In: Accounting
Jordan Corp is a US manufacturer of auto parts with branch operations in France. On December 31, 2018 wishes to use a foreign currency option to hedge a 10,000,000 euro denominated accounts receivable that is due in two years. Jordan plans to use fair value hedge accounting. Over the subsequent 4 quarters the following are the changes in the fair value of the receivable and the foreign currency option hedge.
Quarter ended March 31, 2019: Euro receivable increases by $ 400,000
Option hedge declines by $350,000
Quarter ended June 30, 2019: Euro receivable decreases by $500,000
Option hedge increases by $ 400,000
Quarter ended Sept. 30, 2019: Euro receivable decreases by $800,000
Option hedge increases by $700,000
Quarter ended Dec. 31, 2019: Euro receivable increases by $ 200,000
Option hedge decreases by $ 100,000
Answer the following questions:
. Structure the appropriate fair value hedge using an FX option. Your answer must state whether Jordan is purchasing or selling an option, what is the expiration date of the option as well as whether it is an option to purchase euros and sell US dollars or an option to purchase US dollars and sell euros. (3 points).
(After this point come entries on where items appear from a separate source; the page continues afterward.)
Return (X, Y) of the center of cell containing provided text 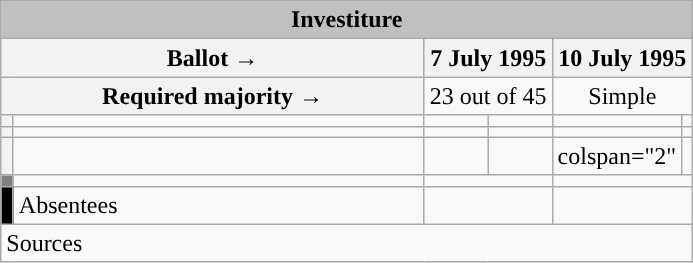
Required majority → (213, 96)
7 July 1995 (488, 58)
Sources (347, 243)
Ballot → (213, 58)
colspan="2" (617, 156)
23 out of 45 (488, 96)
Investiture (347, 20)
10 July 1995 (622, 58)
Simple (622, 96)
Absentees (218, 205)
Output the [x, y] coordinate of the center of the cell containing the given text.  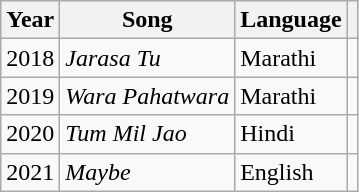
2020 [30, 134]
Hindi [291, 134]
Year [30, 20]
Maybe [148, 172]
English [291, 172]
2021 [30, 172]
2018 [30, 58]
2019 [30, 96]
Wara Pahatwara [148, 96]
Jarasa Tu [148, 58]
Language [291, 20]
Song [148, 20]
Tum Mil Jao [148, 134]
Pinpoint the cell where the given text exists, returning its [X, Y] midpoint coordinate. 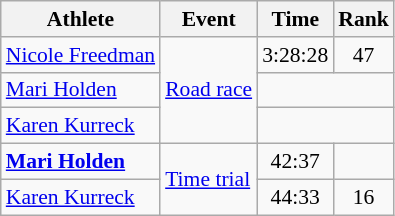
47 [364, 55]
Athlete [80, 19]
3:28:28 [295, 55]
42:37 [295, 162]
Time trial [208, 180]
16 [364, 197]
Event [208, 19]
Nicole Freedman [80, 55]
Road race [208, 90]
Time [295, 19]
44:33 [295, 197]
Rank [364, 19]
Output the (x, y) coordinate of the center of the cell containing the given text.  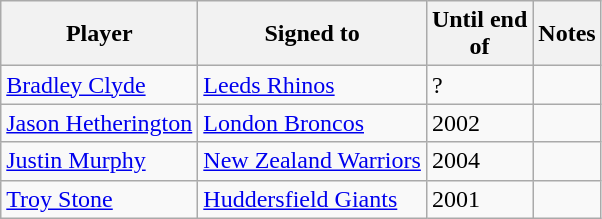
2004 (479, 161)
Notes (567, 34)
Bradley Clyde (100, 85)
2002 (479, 123)
2001 (479, 199)
New Zealand Warriors (312, 161)
Troy Stone (100, 199)
Jason Hetherington (100, 123)
Player (100, 34)
Justin Murphy (100, 161)
London Broncos (312, 123)
Leeds Rhinos (312, 85)
Until end of (479, 34)
Signed to (312, 34)
Huddersfield Giants (312, 199)
? (479, 85)
Return [x, y] of the center of cell containing provided text 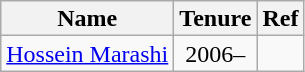
Hossein Marashi [88, 54]
Name [88, 18]
Tenure [216, 18]
2006– [216, 54]
Ref [280, 18]
Output the [x, y] coordinate of the center of the cell containing the given text.  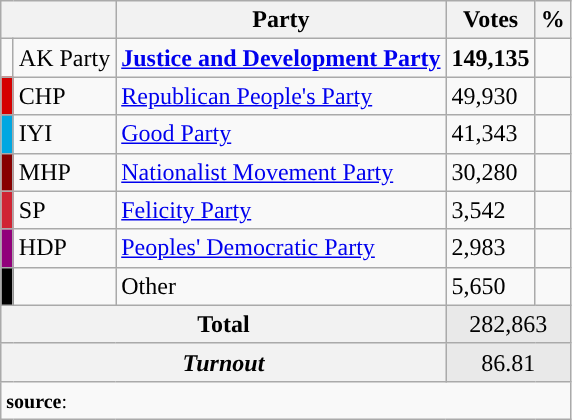
49,930 [490, 96]
% [552, 20]
IYI [64, 134]
Turnout [224, 362]
Total [224, 324]
41,343 [490, 134]
30,280 [490, 172]
HDP [64, 248]
2,983 [490, 248]
Votes [490, 20]
282,863 [508, 324]
Justice and Development Party [281, 58]
Party [281, 20]
5,650 [490, 286]
AK Party [64, 58]
Other [281, 286]
CHP [64, 96]
Republican People's Party [281, 96]
3,542 [490, 210]
86.81 [508, 362]
source: [286, 400]
SP [64, 210]
149,135 [490, 58]
Nationalist Movement Party [281, 172]
MHP [64, 172]
Good Party [281, 134]
Felicity Party [281, 210]
Peoples' Democratic Party [281, 248]
Provide the (X, Y) coordinate of the cell's center where the given text is located.  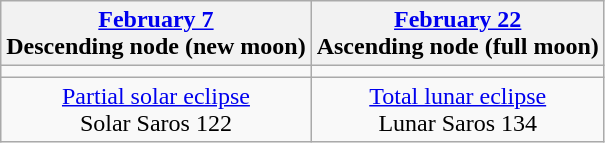
Total lunar eclipseLunar Saros 134 (458, 110)
Partial solar eclipseSolar Saros 122 (156, 110)
February 22Ascending node (full moon) (458, 34)
February 7Descending node (new moon) (156, 34)
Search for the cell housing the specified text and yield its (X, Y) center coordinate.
. Identify by codification reference, e.g., xxx-xx-xx-xx, and attach AND HIGHLIGHT the appropriate section(s) of the FASB codification that describe the alternate criteria that can be used to determine at December 31, 2019 whether or not this has been an effective fair value hedge (3 points ).
3. Using one of the alternate criteria in your answer to #2 above, state your conclusion as to whether this is an effective hedge, meeting the FASB criteria. You must include a computation to support your conclusion. (4 points ).